- _SOURCE INFORMATION_
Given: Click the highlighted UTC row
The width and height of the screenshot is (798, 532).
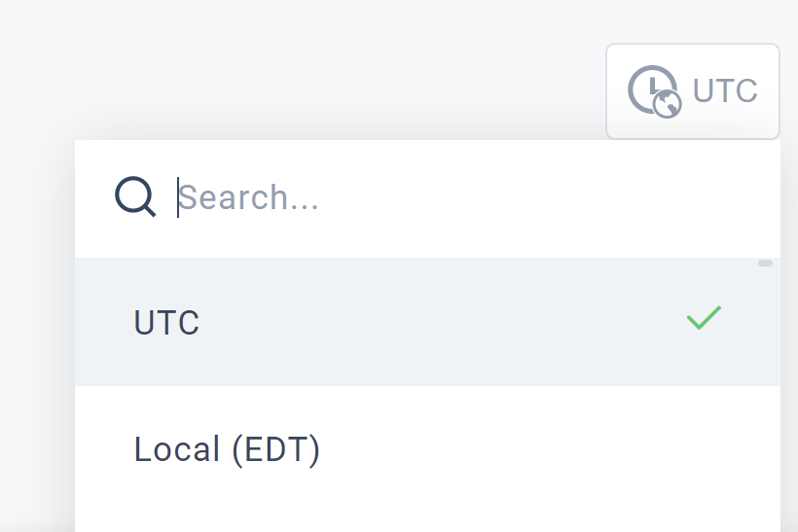Looking at the screenshot, I should coord(427,322).
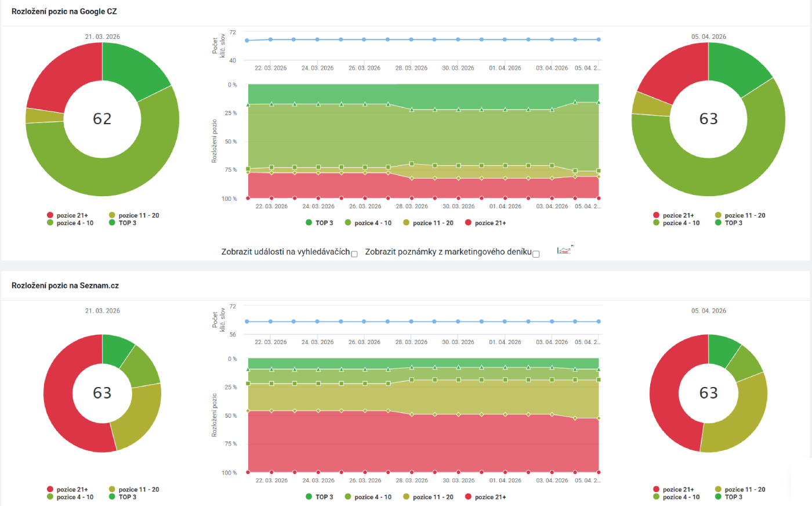Toggle pozice 11-20 series in Seznam chart legend
The width and height of the screenshot is (812, 506).
(x=406, y=497)
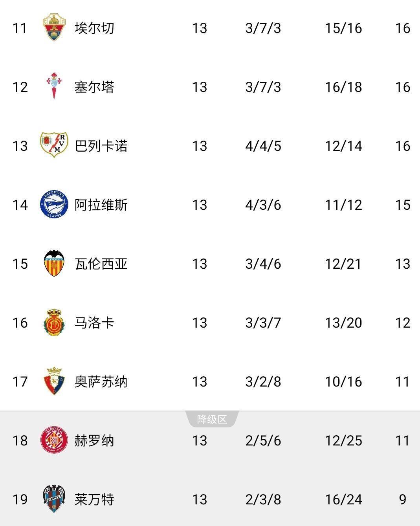The width and height of the screenshot is (420, 526).
Task: Click 赫罗纳 points value 11
Action: click(402, 441)
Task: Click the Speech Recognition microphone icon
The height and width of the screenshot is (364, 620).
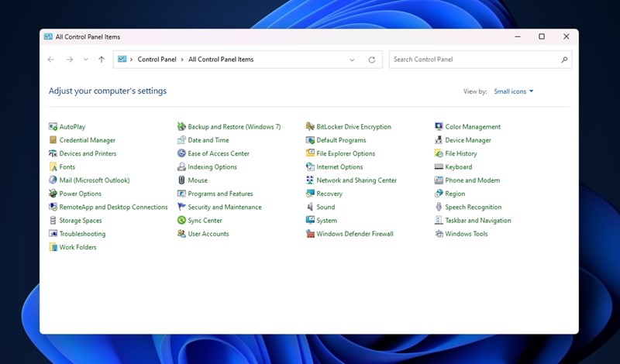Action: (x=439, y=208)
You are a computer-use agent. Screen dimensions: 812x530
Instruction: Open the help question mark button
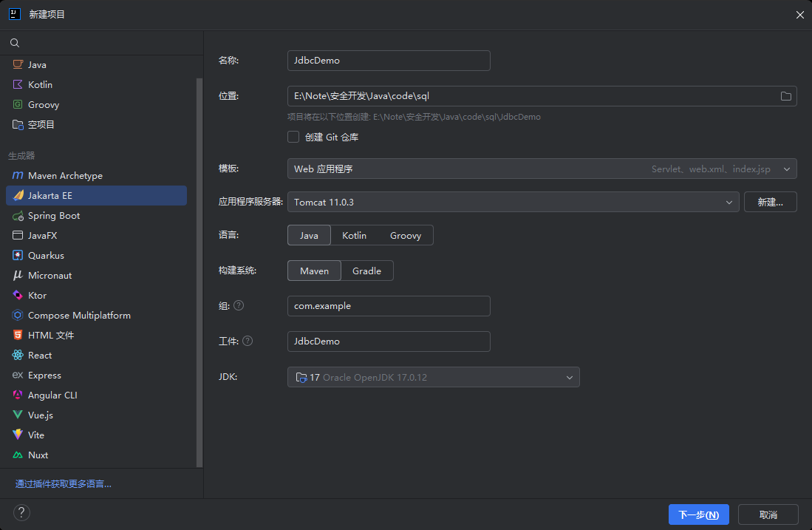click(x=21, y=513)
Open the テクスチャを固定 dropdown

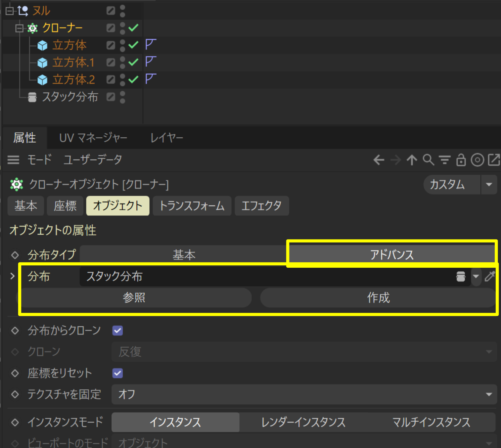click(x=489, y=394)
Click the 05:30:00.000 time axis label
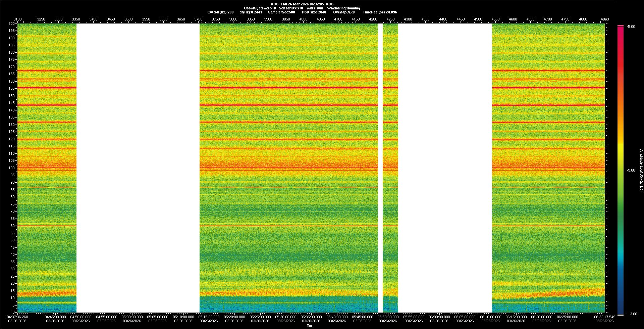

- _ACTIVITY_
Lines from the one containing "Instruction: Open the" through the end of the material above must be reproduced exactly; pictures must not be.

- _PROBLEM SOLUTION_
Instruction: Open the help question mark button
click(x=21, y=513)
Open the テクスチャを固定 dropdown

click(x=489, y=394)
Click the 05:30:00.000 time axis label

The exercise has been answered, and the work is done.